Twenty-five federal and 29 state agencies responded to one of the country’s most powerful storms. In addition to state and federal agencies, the local governments, community leaders, voluntary and faith-based organizations and private sector partners contributed to hurricane recovery efforts.

FEMA said federal assistance for Hurricane Michael, as of Sept. 30, 2019, includes:

  • Nearly $319.7 million approved in FEMA Individual Assistance:
  • Nearly $121.3 million approved for housing repair costs, home replacement and rental payments.
  • Nearly $19.7 million approved to replace essential household items and for other critical disaster-related costs.
  • More than $70.2 million provided to FEMA’s direct housing program for purchasing housing units, renting housing pads and unit maintenance.
  • Nearly $51.8 million approved for immediate disaster services including food, water and emergency sheltering.
  • More than $56.7 million obligated for crisis counseling, disaster case management, disaster legal services and disaster unemployment assistance.
  • 31,386 households were approved for housing assistance and other disaster-related costs such as home repair, rental assistance and replacing essential household items.
  • From October 2018 to April 2019,2,058 displaced households received hotel lodging through FEMA’s Transitional Sheltering Assistance program, totaling $16.7 million in assistance. The program ended in June and more than 2,000 households were provided lodging at no cost as they pursued and successfully secured permanent housing options.
  • 925 households have participated in FEMA’s direct housing program, which provides travel trailers or manufactured housing units on private property, in mobile home parks or at FEMA group sites. At present, 284 households have successfully moved on to more permanent housing by completing basic home repairs or finding a rental property.
  • The U.S. Small Business Administration approved 12,730 low-interest disaster loans to homeowners, renters and businesses for more than $644.7 million.
  • Nearly $496.6 million in Public Assistance grants approved for Hurricane Michael-related reimbursements to state and local governments and certain nonprofits, including:
  • $283.2 million for debris removal (32.9 million cubic yards of debris removed, according to designated county reports from U.S. Army Corps of Engineers [USACE]).
  • $181 million for emergency protective measures.
  • $32.4 million for permanent repair work.
  • Under a mission assignment from FEMA, USACE installed 7,800 blue roofs, enabling families to live in their homes while making permanent repairs.
  • FEMA deployed staff to support survivors before, during and after Hurricane Michael made landfall. At the height of the response in mid-November, more than 1,220 federal employees were assisting with response efforts. FEMA has hired 68 local Floridians to assist with response and recovery efforts.
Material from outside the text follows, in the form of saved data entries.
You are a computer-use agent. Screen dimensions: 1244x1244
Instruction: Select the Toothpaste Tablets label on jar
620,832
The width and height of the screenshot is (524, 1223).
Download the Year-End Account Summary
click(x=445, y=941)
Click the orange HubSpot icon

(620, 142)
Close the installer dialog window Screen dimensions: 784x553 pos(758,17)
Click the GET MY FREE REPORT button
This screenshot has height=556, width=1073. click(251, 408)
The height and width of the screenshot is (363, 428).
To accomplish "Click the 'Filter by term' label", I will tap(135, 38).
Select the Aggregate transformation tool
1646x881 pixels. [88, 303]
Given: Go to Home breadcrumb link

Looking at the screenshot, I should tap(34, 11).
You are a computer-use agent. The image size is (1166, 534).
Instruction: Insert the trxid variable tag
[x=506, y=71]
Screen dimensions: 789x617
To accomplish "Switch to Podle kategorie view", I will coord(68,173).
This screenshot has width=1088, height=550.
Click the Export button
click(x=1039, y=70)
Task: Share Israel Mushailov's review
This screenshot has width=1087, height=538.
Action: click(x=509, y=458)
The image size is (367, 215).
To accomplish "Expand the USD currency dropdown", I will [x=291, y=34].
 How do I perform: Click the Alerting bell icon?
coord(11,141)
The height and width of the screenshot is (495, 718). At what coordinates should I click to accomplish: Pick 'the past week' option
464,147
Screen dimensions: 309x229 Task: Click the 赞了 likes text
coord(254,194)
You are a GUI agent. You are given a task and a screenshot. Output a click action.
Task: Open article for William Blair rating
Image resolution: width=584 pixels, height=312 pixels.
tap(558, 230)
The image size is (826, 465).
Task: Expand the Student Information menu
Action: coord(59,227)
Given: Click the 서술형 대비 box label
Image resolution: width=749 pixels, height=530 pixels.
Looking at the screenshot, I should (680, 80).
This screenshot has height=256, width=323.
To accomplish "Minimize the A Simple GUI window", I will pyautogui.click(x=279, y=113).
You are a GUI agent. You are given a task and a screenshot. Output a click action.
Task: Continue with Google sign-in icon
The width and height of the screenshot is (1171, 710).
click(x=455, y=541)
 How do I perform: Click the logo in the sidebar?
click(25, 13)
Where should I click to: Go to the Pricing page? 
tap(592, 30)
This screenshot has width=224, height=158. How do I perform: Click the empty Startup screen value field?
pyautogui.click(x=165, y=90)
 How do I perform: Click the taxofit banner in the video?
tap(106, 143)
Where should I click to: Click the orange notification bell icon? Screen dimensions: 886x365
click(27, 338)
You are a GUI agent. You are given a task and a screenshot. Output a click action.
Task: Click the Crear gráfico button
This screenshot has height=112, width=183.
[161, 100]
In addition, FEMA’s Interagency Recovery Coordination Group continues to work with the state and the designated counties and their communities to help identify and coordinate financial and other resources to meet needs beyond what FEMA, the state and other programs can cover.

This photo shows debris and destruction in Mexico Beach, Fla., Friday, Oct. 12, 2018, after Hurricane Michael went through the area on Wednesday. Mexico Beach, the ground-zero town, was nearly obliterated by the hurricane, an official said Friday as the scale of the storm’s fury became ever clearer. (Bronte Wittpenn/Tampa Bay Times via AP)

Seven long-term recovery groups have been formed across the Panhandle to address unmet needs of survivors in their communities.

“As the costs of disasters continue to rise, governments and residents must find ways to reduce hazard risks to our communities,” FEMA said in a statement.

Under the presidential declaration for Hurricane Michael, all areas within the State of Florida are eligible for assistance under the Hazard Mitigation Grant Program (HMGP). HMGP funding helps communities eliminate or reduce future disaster-related damage. In general, individuals may not apply directly to FEMA for HMGP funding, but may be sponsored through a local government, tribe or private nonprofit. All applications from local governments or others are submitted to the state, which receives and distributes HMGP funds from FEMA.